The New Testament: 2 Timothy (2:8-15)


Remember Jesus Christ, raised from the dead, a descendant of David—that is my gospel, for which I suffer hardship, even to the point of being chained like a criminal. But the word of God is not chained. Therefore I endure everything for the sake of the elect, so that they may also obtain the salvation that is in Christ Jesus, with eternal glory. The saying is sure: If we have died with him, we will also live with him; if we endure, we will also reign with him; if we deny him, he will also deny us; if we are faithless, he remains faithful— for he cannot deny himself.   Remind them of this, and warn them before God that they are to avoid wrangling over words, which does no good but only ruins those who are listening. Do your best to present yourself to God as one approved by him, a worker who has no need to be ashamed, rightly explaining the word of truth.


  • “The saying is sure.”  This only appears in Timothy and Titus – pastoral letters.
  • Series of if/then statements:  positive then negative; then negative followed by positive.




The Gospel: Luke (17:11-19)


On the way to Jerusalem Jesus was going through the region between Samaria and Galilee. As he entered a village, ten lepers approached him. Keeping their distance, they called out, saying, “Jesus, Master, have mercy on us!” When he saw them, he said to them, “Go and show yourselves to the priests.” And as they went, they were made clean. Then one of them, when he saw that he was healed, turned back, praising God with a loud voice. He prostrated himself at Jesus’ feet and thanked him. And he was a Samaritan. Then Jesus asked, “Were not ten made clean? But the other nine, where are they?
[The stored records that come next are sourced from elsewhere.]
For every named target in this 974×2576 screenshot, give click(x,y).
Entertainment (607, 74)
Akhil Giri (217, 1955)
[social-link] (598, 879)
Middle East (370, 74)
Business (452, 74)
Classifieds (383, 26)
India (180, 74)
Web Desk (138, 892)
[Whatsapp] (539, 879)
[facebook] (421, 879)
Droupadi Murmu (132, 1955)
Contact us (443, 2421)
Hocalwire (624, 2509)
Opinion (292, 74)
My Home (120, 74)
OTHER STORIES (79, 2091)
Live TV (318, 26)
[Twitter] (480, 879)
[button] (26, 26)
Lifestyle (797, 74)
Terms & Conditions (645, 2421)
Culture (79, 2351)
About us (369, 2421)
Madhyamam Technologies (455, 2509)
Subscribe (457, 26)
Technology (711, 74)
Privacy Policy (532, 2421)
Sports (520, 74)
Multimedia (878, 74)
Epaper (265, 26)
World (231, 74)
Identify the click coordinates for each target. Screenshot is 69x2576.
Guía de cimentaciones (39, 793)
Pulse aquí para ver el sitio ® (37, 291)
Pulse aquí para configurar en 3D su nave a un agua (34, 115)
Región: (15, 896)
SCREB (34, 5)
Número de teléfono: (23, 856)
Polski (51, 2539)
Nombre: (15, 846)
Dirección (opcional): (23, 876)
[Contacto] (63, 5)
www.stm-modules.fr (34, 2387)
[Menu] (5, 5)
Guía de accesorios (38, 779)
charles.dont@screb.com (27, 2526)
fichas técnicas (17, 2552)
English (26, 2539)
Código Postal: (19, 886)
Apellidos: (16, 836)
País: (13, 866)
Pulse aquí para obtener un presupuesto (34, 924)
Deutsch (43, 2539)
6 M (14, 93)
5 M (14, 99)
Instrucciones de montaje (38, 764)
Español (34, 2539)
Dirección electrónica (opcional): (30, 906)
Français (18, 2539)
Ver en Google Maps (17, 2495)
Was none of them found to return and give praise to God except this foreigner?” Then he said to him, “Get up and go on your way; your faith has made you well.”


  • Collection of sayings and stories only found in Luke.
  • Takes place between Galilee and Samaria.
  • Leprosy:  Can refer to all different types of skin ailments; keep away from sacred places.
  • Not necessarily purposely keeping away.
  • Priest(s) — plural — Samarian priests for Samaritans.
  • Jesus did not heal them right away.
  • Only place in Luke where they thank Jesus and not God.
  • “Make well” also equates to “save you.”
  • This passage features the “good Samaritan” again.